Time frame: From birth till 7 days of life
NICU Admission
Incidence of admission to the neonatal intensive care unit at any time during the neonatal hospital stay, for any indication.
Time frame: From birth till 7 days of life
Composite Neonatal Adverse Outcome
Incidence of a composite neonatal adverse outcome defined as the occurrence of one or more of the following: requirement for ventilator support, tachypnoea with or without oxygen supplementation persisting beyond 6 hours of life, temperature instability requiring clinical intervention, or requirement for second-line antibiotics.
Time frame: From birth till 7 days of life
Presumed Early-onset Neonatal Sepsis
Incidence of presumed early-onset neonatal sepsis, defined as culture-negative infants who receive at least 5 days of intravenous antibiotics based on clinical assessment, with or without supportive laboratory findings, as determined by the neonatal team.

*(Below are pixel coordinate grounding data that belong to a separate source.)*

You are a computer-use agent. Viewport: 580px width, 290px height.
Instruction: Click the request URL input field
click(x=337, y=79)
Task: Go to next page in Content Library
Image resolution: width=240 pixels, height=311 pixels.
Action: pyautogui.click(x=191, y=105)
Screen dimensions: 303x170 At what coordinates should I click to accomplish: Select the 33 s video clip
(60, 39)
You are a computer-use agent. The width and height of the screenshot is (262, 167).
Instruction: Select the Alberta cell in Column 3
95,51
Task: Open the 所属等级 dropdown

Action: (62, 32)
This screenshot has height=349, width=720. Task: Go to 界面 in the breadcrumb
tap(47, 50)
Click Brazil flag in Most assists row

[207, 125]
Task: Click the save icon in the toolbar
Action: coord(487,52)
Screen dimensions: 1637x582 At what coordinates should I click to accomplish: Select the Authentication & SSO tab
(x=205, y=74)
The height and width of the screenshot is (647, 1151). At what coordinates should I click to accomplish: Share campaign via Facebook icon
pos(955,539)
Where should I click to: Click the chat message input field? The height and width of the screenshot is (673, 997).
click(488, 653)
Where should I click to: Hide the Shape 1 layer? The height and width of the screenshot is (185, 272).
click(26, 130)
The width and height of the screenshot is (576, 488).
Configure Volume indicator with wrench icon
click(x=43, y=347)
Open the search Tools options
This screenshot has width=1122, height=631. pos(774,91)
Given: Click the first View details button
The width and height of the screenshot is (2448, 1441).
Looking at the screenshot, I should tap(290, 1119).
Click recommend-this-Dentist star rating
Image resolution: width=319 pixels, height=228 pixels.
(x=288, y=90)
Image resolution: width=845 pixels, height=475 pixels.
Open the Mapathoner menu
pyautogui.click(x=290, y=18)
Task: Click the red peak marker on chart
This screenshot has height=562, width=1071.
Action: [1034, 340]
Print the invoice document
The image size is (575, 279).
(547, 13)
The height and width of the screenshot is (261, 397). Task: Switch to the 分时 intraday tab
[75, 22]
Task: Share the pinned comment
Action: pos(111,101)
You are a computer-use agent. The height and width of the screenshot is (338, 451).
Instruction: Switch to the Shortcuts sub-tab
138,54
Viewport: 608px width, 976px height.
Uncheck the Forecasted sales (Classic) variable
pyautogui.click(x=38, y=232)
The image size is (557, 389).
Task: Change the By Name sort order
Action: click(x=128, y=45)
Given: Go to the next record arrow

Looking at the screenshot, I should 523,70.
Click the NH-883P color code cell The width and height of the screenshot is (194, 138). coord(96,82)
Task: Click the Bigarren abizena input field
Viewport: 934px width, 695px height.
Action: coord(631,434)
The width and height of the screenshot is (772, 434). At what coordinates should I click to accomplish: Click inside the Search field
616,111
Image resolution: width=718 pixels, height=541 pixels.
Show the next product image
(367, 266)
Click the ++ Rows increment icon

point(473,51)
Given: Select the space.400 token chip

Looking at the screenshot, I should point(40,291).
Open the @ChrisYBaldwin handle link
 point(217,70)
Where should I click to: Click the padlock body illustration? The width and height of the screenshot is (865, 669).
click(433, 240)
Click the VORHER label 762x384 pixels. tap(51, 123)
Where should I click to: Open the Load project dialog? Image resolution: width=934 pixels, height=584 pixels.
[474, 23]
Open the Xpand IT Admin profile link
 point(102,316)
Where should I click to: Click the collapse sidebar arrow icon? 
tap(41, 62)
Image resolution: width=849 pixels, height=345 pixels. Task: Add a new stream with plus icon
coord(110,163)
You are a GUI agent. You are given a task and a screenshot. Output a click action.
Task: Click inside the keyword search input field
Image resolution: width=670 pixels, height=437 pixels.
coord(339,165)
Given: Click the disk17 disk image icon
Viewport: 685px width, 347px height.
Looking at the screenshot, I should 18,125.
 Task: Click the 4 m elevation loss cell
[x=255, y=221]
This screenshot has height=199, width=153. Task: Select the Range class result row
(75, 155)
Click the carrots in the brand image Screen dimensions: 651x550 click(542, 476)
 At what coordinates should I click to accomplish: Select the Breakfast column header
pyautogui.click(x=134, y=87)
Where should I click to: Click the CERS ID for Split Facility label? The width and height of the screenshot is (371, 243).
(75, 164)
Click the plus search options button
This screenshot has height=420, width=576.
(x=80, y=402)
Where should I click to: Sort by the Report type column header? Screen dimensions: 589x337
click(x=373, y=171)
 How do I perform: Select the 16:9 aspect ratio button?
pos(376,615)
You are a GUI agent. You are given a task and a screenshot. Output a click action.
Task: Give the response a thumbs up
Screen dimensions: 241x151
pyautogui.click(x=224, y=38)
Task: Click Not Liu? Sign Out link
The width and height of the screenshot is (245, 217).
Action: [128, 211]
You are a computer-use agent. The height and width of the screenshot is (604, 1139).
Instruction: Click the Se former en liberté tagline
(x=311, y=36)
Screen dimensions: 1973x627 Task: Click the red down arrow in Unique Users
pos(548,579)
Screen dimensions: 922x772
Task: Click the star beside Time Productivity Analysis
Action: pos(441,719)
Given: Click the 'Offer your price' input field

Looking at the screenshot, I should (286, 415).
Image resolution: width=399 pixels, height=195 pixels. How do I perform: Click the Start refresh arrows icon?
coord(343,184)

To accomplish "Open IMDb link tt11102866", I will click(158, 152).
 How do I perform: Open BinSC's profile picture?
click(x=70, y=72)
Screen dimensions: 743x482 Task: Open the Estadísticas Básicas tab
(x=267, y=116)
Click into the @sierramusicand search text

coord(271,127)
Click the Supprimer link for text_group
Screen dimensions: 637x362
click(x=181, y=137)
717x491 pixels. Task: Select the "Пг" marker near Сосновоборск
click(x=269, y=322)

Time frame: From birth till 7 days of life.
Infection-related Neonatal Hospitalisation Longer Than 5 Days or Readmission
Incidence of neonatal hospitalisation longer than 5 days primarily attributed to suspected or confirmed infection and/or readmission within 42 days of life with a primary diagnosis of infection and/or requiring intravenous antibiotic therapy.
Time frame: From birth until 42 days of life.
Placental Chorioamniotic Tissue Culture
Placental chorioamniotic tissue culture results obtained at delivery and categorized into predefined microbiological groups, including Enterobacteriaceae, Group B Streptococcus, anaerobes, Enterococcus faecalis, and negative cultures.